Angling for a field marshal’s baton, the line peddled by a host of conspiracy theorists, would have been another cup of poison. With a field marshal’s baton in his hand, aping the Rommels and the Mansteins, Gen Raheel would have looked the biggest fool in the wide region between the Himalayas and the Arabian Sea. Lahoris would have cracked such jokes that he would not have known where to hide that baton. The legacy of Shabbir Sharif, Sitar-e-Jurat and Nishan-e-Haider, would have been sullied forever. And there would have been no stopping the laughter of the oligarchs.

There was a third trap which Gen Raheel could have fallen into. After his announcement last January that he was not interested in any extension and would take none, he could have sat back in his chair, taken it easy and become a lame-duck. But he has been active throughout, keeping to his punishing pace and, to the dismay of the oligarchs, continuing to lead from the front.
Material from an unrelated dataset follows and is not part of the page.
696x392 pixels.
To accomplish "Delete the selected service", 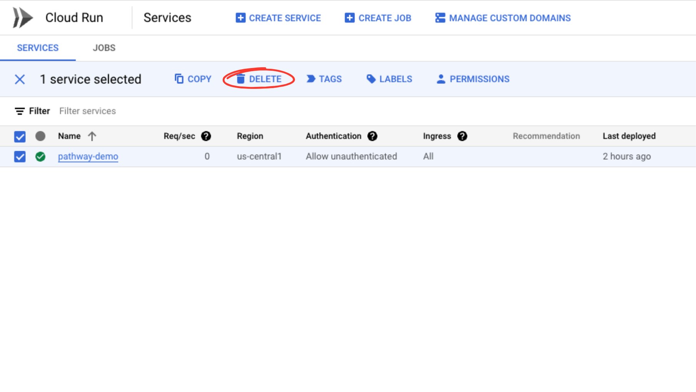I will [259, 79].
His speech in GHQ on Defence of Pakistan Day was the speech of no army chief. It was a tour d’ horizon, a state of the nation review, encapsulating the achievements of the armed forces in retrieving the spaces of national sovereignty lost to the forces of terrorism. There was not even a remote reference to the role of the government, perhaps rightly so because in the reclaiming of the lost spaces the role of the government has been zero. Democracy purists, fighting democracy’s battles heroically from their armchairs, would take umbrage…for these were words more apt on the lips of a national leader.
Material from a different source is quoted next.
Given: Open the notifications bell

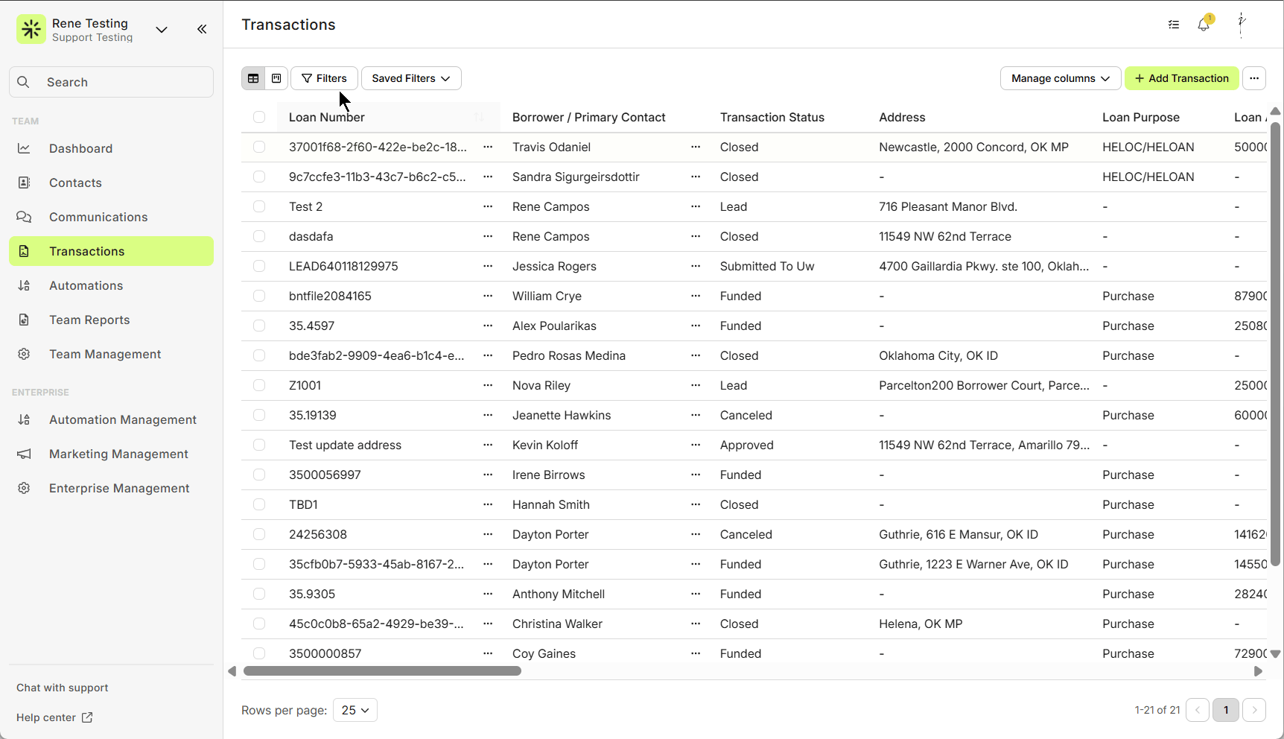Looking at the screenshot, I should pos(1204,25).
But this is Pakistan’s reality today, the oligarchs occupied wholly with what comes easiest to them: money, the underhand deal turned into an art form; and abdicating the tough decisions to the army. And the army chief was like Caesar addressing his legions, paying scant attention to the Roman Senate and the politicians.

An analogy from the past may hold a light to the future. When Bhutto stepped down as foreign minister in 1966, to see him off at the Rawalpindi railway station were a handful of well-wishers. Of what awaited him in Lahore the next morning he had not the slightest inkling. But a charged crowd was there, filling the platforms and the overhead bridges. Bhutto went to the Governor’s House for lunch with the Nawab of Kalabagh and his train kept waiting. When he returned the crowd was still there and as he climbed into his saloon he stood at the door and, overcome with emotion, he wiped his eyes with his handkerchief and threw the handkerchief into the crowd and it was torn to pieces. A year later was laid the foundation of the PPP.

I have a feeling or it could be my fantasy that such a homecoming awaits Gen Raheel when he is no more army chief. The nation, in the grip of moneyed politics, is directionless. It knows neither its purpose nor its destination. Pakistan has been saved, the forces of terrorism defeated, lost sovereignty retrieved, but the leadership vacuum remains.

Corrupt leaders can pull a nation down, as corrupt and visionless leaders destroyed the mighty superpower that the Soviet Union was. Strong leaders can pull a nation up, as Vladimir Putin has restored relevance and a measure of greatness to Russia. Pakistan awaits its own Putin who can stem the rot, reverse the process of national decline and give point to the Pakistani quest for purpose and relevance. Pakistan may be at the cusp of such a moment.

I have another feeling: that this battle-tested army will stand for no Ziauddin Butt as its chief. The decision will come from the army, not the oligarchs – to ensure that into safe hands passes Gen Raheel’s hard-won legacy.